_ACTIVITY_
Repeat exactly the lines beginning at the one that contains "The width and" and running to the end of the material. Omit the pictures.

_DATA FOR THIS EXERCISE_

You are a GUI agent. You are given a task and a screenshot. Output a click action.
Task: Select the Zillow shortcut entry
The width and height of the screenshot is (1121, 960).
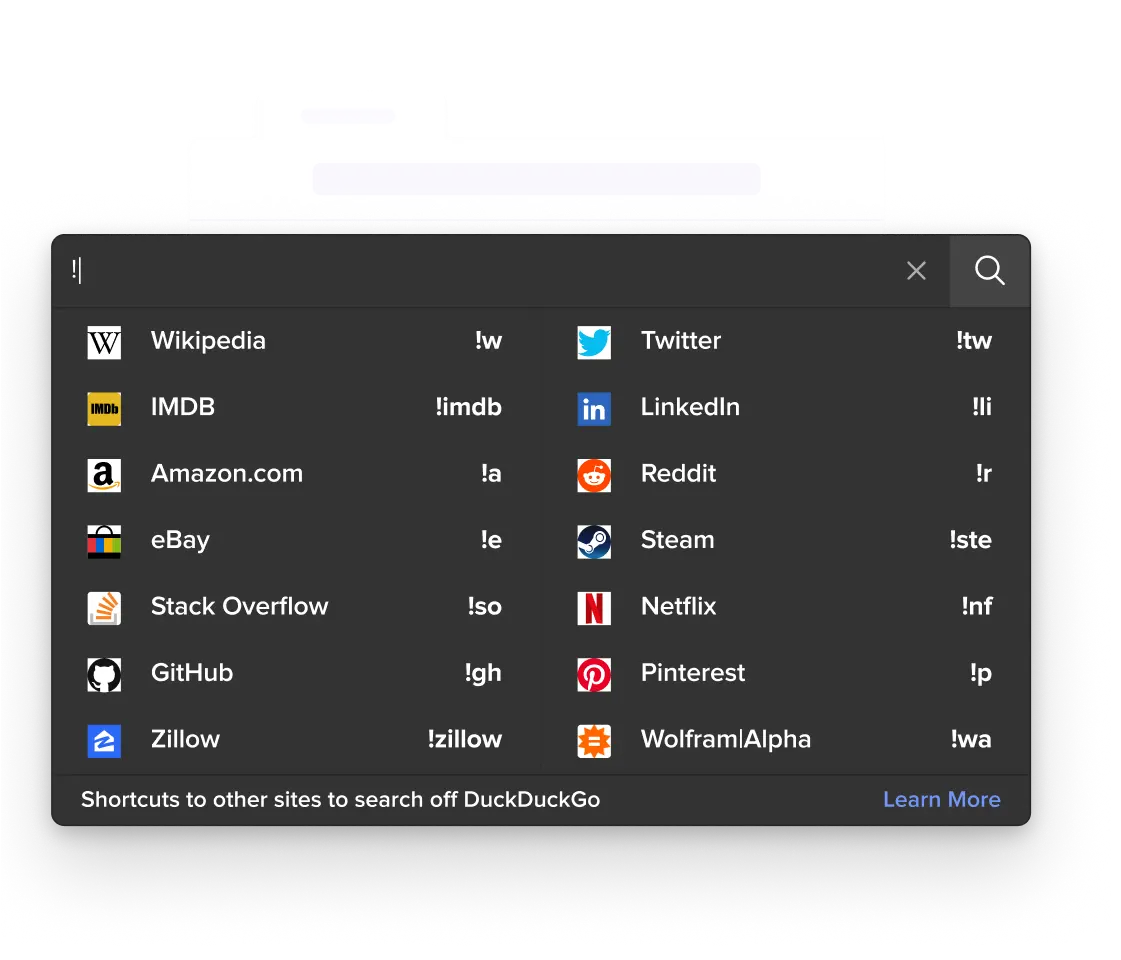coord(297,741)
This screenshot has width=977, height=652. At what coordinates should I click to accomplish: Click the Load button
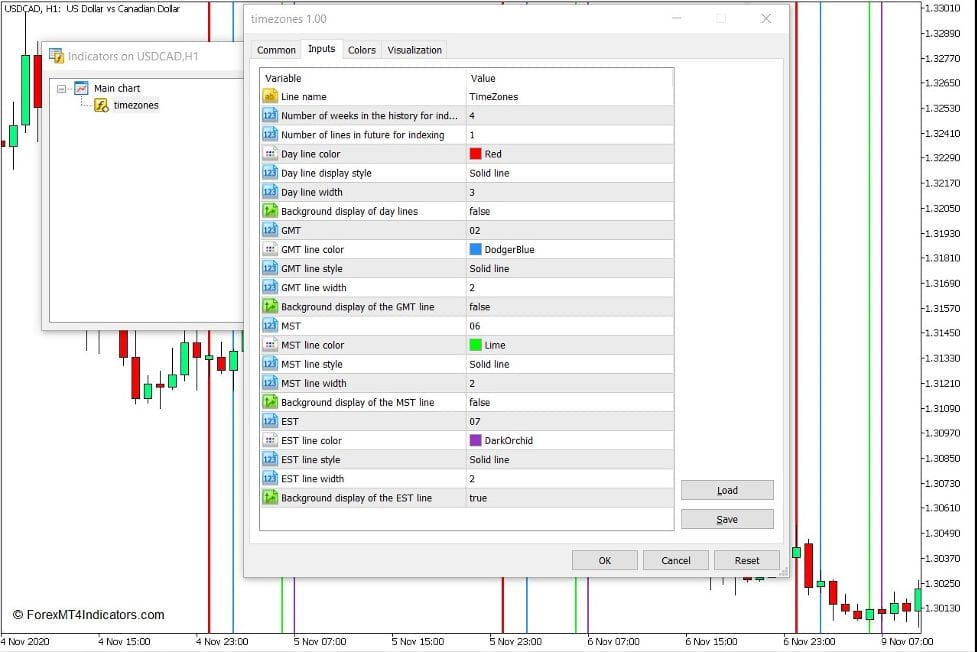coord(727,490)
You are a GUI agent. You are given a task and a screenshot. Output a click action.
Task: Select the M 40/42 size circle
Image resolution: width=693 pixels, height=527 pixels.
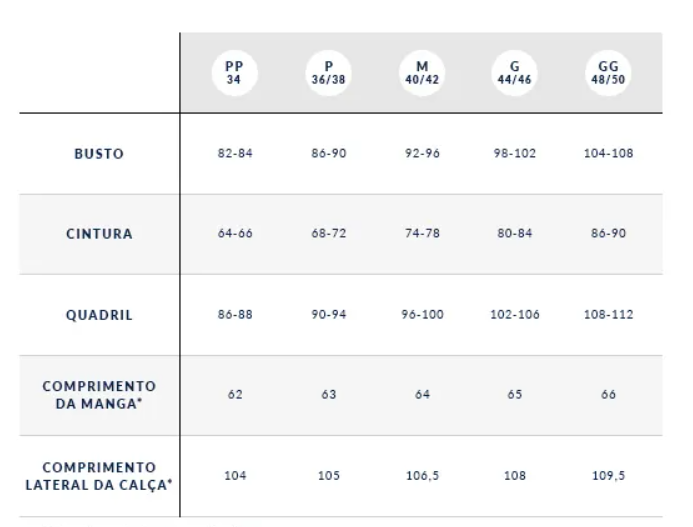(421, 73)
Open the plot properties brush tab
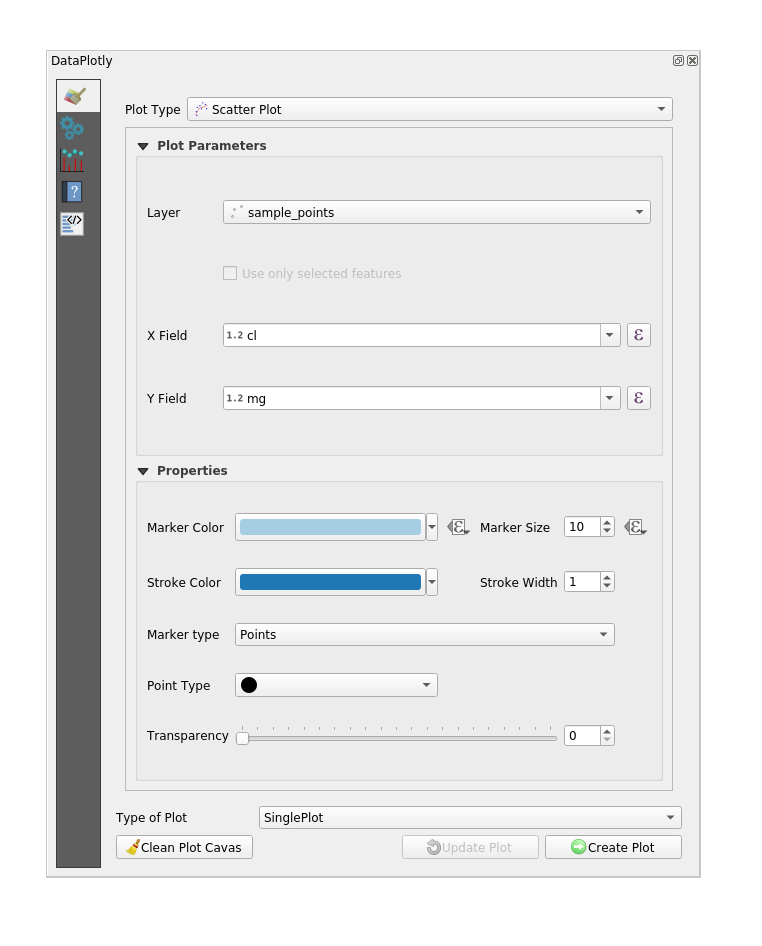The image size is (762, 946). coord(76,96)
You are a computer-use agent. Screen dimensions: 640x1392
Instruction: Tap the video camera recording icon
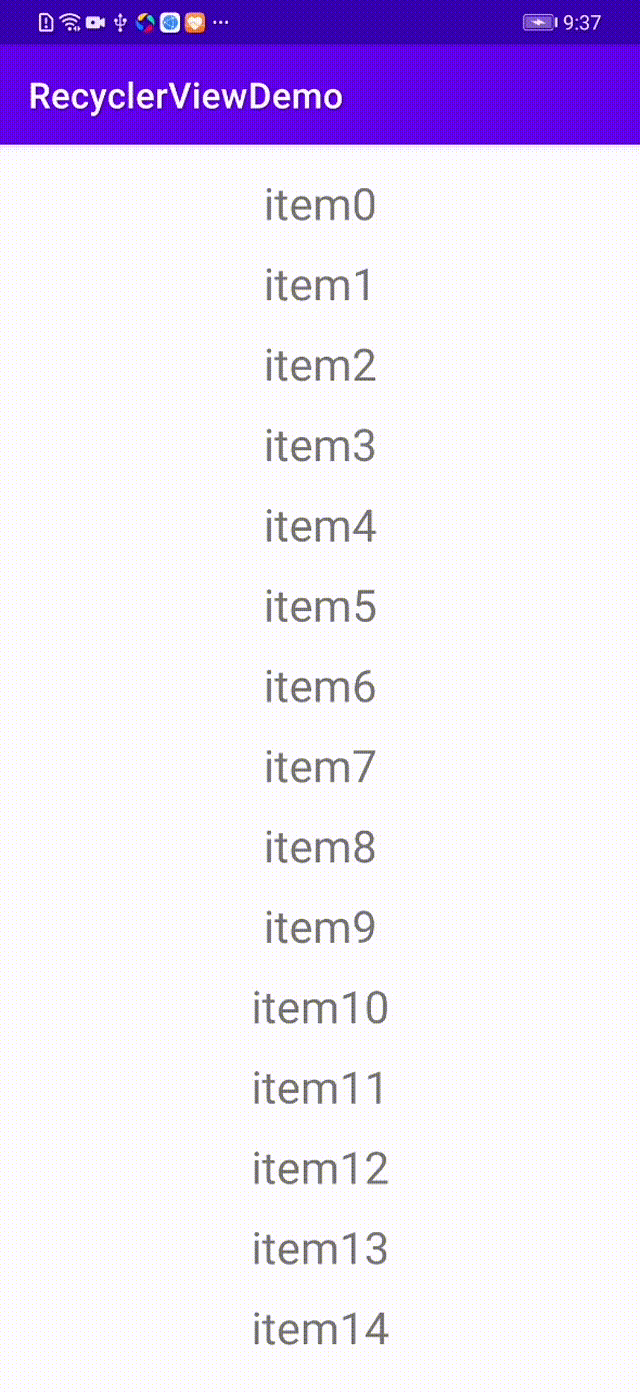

_RESULT FOR THIS EXERCISE_
The width and height of the screenshot is (1121, 960).
coord(297,741)
This screenshot has width=977, height=652. At what coordinates should I click to accomplish: Click the Load button
coord(727,490)
You are a GUI agent. You are given a task and a screenshot. Output a click action.
Task: Select the M 40/42 size circle
Image resolution: width=693 pixels, height=527 pixels.
(421, 73)
Open the plot properties brush tab
The image size is (762, 946). coord(76,96)
You are a computer-use agent. Screen dimensions: 640x1392
Instruction: Tap the video camera recording icon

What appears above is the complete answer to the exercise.